Purpose: To determine the index of refraction of glass by means of refracted light rays.


The index of refraction of a substance is defined as the ratio of the speed of light in a vacuum to its speed in that substance. Since the speed of light in air is only slightly different from the speed in a vacuum, a negligible error is introduced when we measure the index of refraction by permitting light to travel from air into another medium. Snell provided a simple direct method of measuring the index of refraction by defining it in terms of functions of the angle of incidence and the angle of refraction. The mathematical relationship, known as Snell's law, is:

n1 (sin Θ1) = n2 (sin Θ2)

We will be using what we call the circle method to determine the index of refraction of the glass square and triangle. In the picture below, the sine of both angles would be the opposite side over the hypotenuse which are both the radius of the circle and are equal. Therefore the index of refraction of the glass can be calculated by dividing the green line in the air by the green line in the glass. Basically you always divide the biggest line by the smallest line because your index of refraction must always be greater than one.
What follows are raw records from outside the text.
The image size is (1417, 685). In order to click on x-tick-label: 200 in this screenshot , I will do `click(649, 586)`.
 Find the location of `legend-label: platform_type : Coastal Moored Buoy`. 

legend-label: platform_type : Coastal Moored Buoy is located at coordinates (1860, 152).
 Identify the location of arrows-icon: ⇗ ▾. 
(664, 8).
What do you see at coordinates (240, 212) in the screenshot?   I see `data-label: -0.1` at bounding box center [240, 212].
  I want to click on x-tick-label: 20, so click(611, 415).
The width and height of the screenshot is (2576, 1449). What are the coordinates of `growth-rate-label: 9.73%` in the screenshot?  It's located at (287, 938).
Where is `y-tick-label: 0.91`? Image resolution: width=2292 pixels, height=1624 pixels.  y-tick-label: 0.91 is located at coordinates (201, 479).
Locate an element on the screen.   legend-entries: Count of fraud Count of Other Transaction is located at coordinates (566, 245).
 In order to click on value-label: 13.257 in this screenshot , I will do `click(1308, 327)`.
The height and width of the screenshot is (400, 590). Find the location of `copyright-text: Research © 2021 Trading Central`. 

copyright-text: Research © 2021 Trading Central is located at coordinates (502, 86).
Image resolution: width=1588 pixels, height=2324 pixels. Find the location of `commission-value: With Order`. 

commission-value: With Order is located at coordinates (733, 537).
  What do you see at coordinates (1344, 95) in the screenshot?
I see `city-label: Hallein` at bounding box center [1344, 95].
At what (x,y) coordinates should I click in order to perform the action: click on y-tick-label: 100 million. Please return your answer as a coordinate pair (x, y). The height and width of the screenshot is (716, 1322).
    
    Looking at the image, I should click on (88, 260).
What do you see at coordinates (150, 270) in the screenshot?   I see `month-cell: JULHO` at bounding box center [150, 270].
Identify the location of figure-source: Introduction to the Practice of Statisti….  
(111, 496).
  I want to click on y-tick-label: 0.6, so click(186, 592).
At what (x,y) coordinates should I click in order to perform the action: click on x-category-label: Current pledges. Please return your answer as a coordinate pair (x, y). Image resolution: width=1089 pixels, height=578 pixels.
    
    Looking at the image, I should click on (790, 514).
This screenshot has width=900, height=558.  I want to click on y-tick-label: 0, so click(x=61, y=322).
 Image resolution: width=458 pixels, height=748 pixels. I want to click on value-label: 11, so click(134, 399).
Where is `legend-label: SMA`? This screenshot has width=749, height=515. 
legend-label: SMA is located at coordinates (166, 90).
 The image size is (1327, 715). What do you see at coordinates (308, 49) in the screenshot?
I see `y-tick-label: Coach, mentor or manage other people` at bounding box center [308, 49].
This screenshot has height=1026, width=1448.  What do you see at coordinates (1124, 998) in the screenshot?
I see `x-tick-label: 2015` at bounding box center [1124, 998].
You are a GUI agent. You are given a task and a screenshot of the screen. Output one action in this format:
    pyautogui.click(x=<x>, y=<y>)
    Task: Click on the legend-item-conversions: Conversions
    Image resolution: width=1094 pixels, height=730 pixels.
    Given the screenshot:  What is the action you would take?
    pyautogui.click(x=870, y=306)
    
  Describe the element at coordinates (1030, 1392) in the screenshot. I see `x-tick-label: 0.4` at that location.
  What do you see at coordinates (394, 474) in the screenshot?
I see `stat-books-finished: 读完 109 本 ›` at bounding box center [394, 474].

The index of refraction of glass varies with its composition and with the wavelength of the light incident on the glass. Your experimental results should be precise enough to enable you to identify the kind of glass used in this experiment.

Crown glass: n = 1.52

Flint glass: n = 1.63.

Inquiry Questions: Part 1

Place the glass square on the center of a sheet of paper and outline it with a pencil. Place pin B next to the glass app. 1 cm in from the lower left hand corner. Place pin A next to the glass app 1 cm in from the upper right hand corner. Now kneeling down to look through the edge of the glass, place a pin C not less than 7 cm from B so that A is in line with B and C as seen through the glass square. Keep the eye you sight with near the level of the tabletop. Remove the glass plate, and join the points A, B and C to represent the path of the light traveling from the pin C through the air to pin B and through the glass to pin A. Identify the incident ray and the refracted ray. From B construct a normal line to the plate of glass. Using as large a radius as possible, draw a circle with point B as the center, which intersects the normal and the rays of light. Construct perpendicular lines from the normal lines to the points of intersection of the circle with the rays of light. These are the lines opposite the angles in the diagram. Measure the length of these lines to the nearest millimeter and compute the index of refraction by dividing the longest line by the shortest line and record in the data table as index1. By means of a protractor, measure the angles from this data and find the index of refraction of the glass square again by dividing sin Θ1/ sin Θ2 and record in the table as index2.

Inquiry Questions: Part 2

Arrange the glass triangle on another piece of paper and proceed to determine the index of refraction using the same method. Depending on the angle that you look through the triangle you will see two pins. Locate both of these images. Decide which is the correct image to determine the index of refraction . From this index of refraction determine the critical angle. Using this critical angle and the drawing of your other image, explain why you get two images.

Inquiry Questions: Part 3

Draw a tiny x on a sheet of paper and stand the glass plate up on edge over the x. Now, looking down through the glass plate you will notice that the x seems like it is hovering on a strip of paper closer to you. As best you can by holding your pencil at the side of the glass try to find the distance from the top of the glass down to the image of the x. This is d. The actual height of the glass is given by D. A simple relationship is given below to determine the index of refraction. Compare it to what you got in PART 1.

n = D/d